Abstract

In recent years, the development of smart transportation has accelerated research on semantic segmentation as it is one of the most important problems in this area. A large receptive field has always been the center of focus when designing convolutional neural networks for semantic segmentation. A majority of recent techniques have used maxpooling to increase the receptive field of a network at an expense of decreasing its spatial resolution. Although this idea has shown improved results in object detection applications, however, when it comes to semantic segmentation, a high spatial resolution also needs to be considered. To address this issue, a new deep learning model, the M-Net is proposed in this paper which satisfies both high spatial resolution and a large enough receptive field while keeping the size of the model to a minimum. The proposed network is based on an encoder-decoder architecture. The encoder uses atrous convolution to encode the features at full resolution, and instead of using heavy transposed convolution, the decoder consists of a multipath feature extraction module that can extract multiscale context information from the encoded features. The experimental results reported in the paper demonstrate the viability of the proposed scheme.

1. Introduction

Computer vision stands as the backbone of various modern autonomous driving systems [1] with semantic segmentation being one of its fundamental tasks. The goal of semantic segmentation is to assign a label to every pixel of an image. Deep convolutional neural networks have opened up a wide area of extremely effective solutions to problems like object detection [2], lane detection [3], object tracking [4], and semantic segmentation.

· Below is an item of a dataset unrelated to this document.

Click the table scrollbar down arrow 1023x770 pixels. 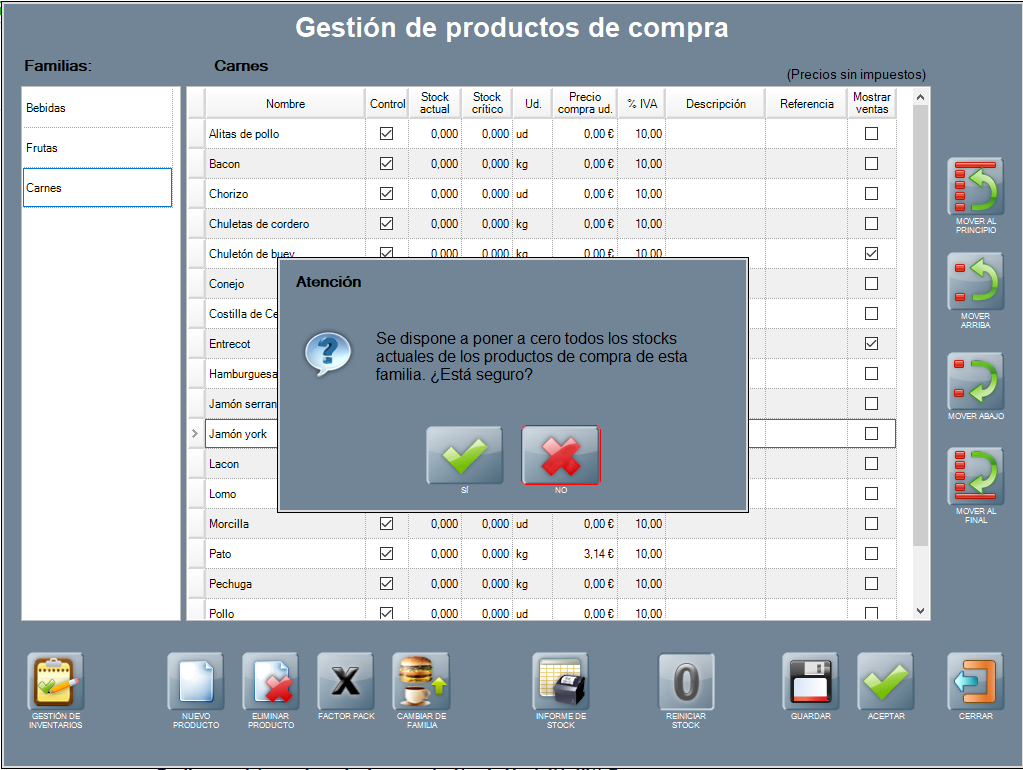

Improvements in the performance of deep neural networks have largely been achieved by increasing the number of learnable parameters along with careful network designing, making them computationally expensive. Reducing computational cost and extracting the maximum possible performance from the minimum number of learnable parameters is undoubtedly an extremely important requirement when dealing with embedded systems in autonomous driving. To detect large objects in an image, it is necessary to have a receptive field large enough to gather enough context information, and the use of pooling layers in many recent networks to increase the receptive field means that this information is found on a courser scale at higher layers. Finer details like edges of an object or small/thin objects need high spatial resolution to perform accurate segmentation.

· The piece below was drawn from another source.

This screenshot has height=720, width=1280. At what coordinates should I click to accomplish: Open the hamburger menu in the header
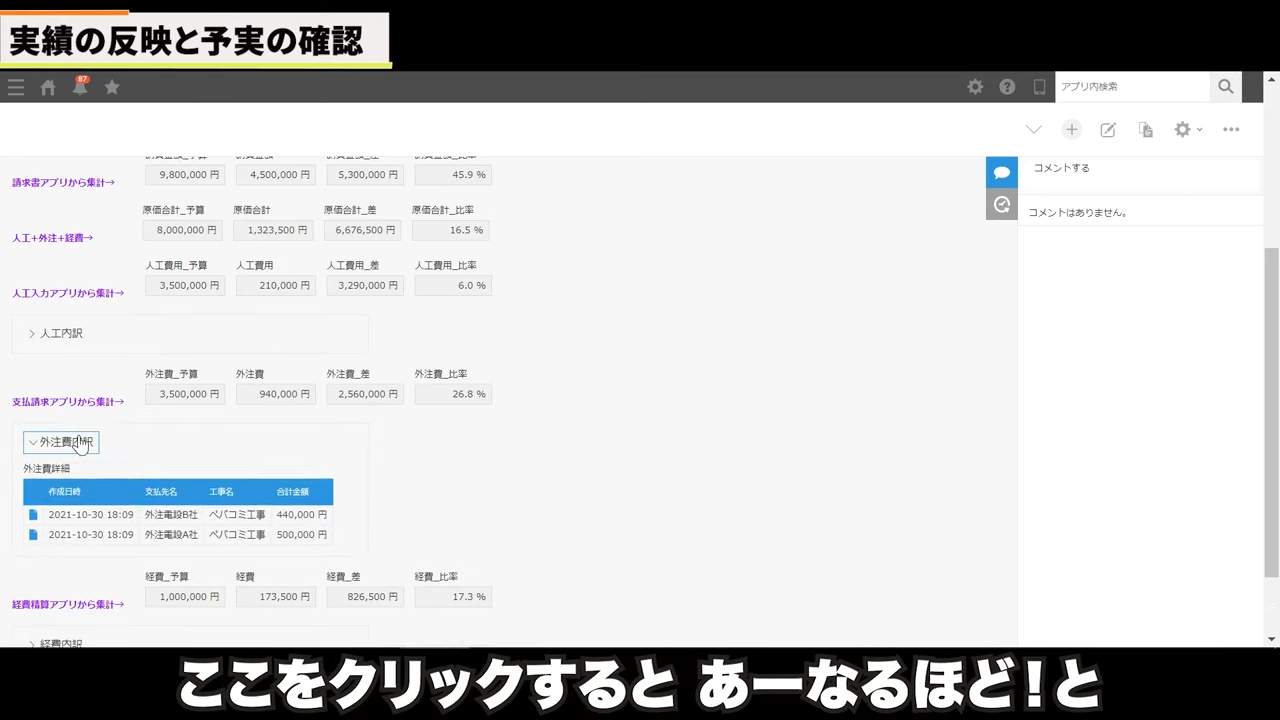[16, 87]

To increase the receptive field of the network, the encoder in encoder-decoder methods normally downsamples the image using strided convolution or pooling layers or both, at an expense of reducing the spatial resolution. The decoder then uses transposed convolution to upsample these encoded features to obtain a high-resolution final feature map; this makes segmenting small objects difficult. Encoder-decoder structures like FCN [5] and U-Net [6] use skip connections to connect the lower layers in an encoder to higher layers of the decoder; this partially solves the problem by allowing both high layer course information and low layer fine information to contribute to the prediction of the final feature map. This technique is effective to some extent but can lead to deeper models with a large number of learnable parameters.

An alternative way can be to maintain the spatial resolution of the features in the encoder while using atrous convolution to increase the receptive field. DeepLab [7] modifies FCN [5] by replacing the last 2 downsampling operations with atrous convolutions to maintain the receptive field. In the architecture proposed by [8], atrous convolutions are used extensively to effectively increase the receptive field while maintaining the spatial resolution throughout the network to segment smaller objects. Figure 1 shows how atrous convolution expands the receptive field by adding holes into a normal convolutional layer. A convolution layer with a kernel and a dilation rate of 2 has the same field of view as a layer with a kernel, while only using 9 parameters. Dilated convolution is an effective way to maintain spatial resolution, but going deeper with high-resolution feature maps can also introduce latency in the system. Processing features in full resolution can be computationaly expensive, to reduce the latency in our system we used maxpooling half way down our network to reduce the spacial resolution by half, this reduces the run time of our network and at the same time increases the receptive field for larger objects. Capturing useful image context information at multiple scales has proven to enhance segmentation accuracy. Pyramid pooling modules like the one introduced in [9] uses pyramid pooling operation for multiple scale context aggregation. The authors in [10] divided the initial input into four subregions and obtained the pooled features from each of those four subregions, respectively. DeepLab [7] on the other hand use atrous spatial pyramid pooling(ASPP) that exploits atrous convolution to divide the features into different scales instead of pooling layers. A deeper version of the ASPP module was introduced in [11] by adding a standard convolution after atrous convolutions. We have taken a similar approach by using a multipath feature extraction module as a decoder to fuse together the key information from three different scales, leading to better segmentation ability.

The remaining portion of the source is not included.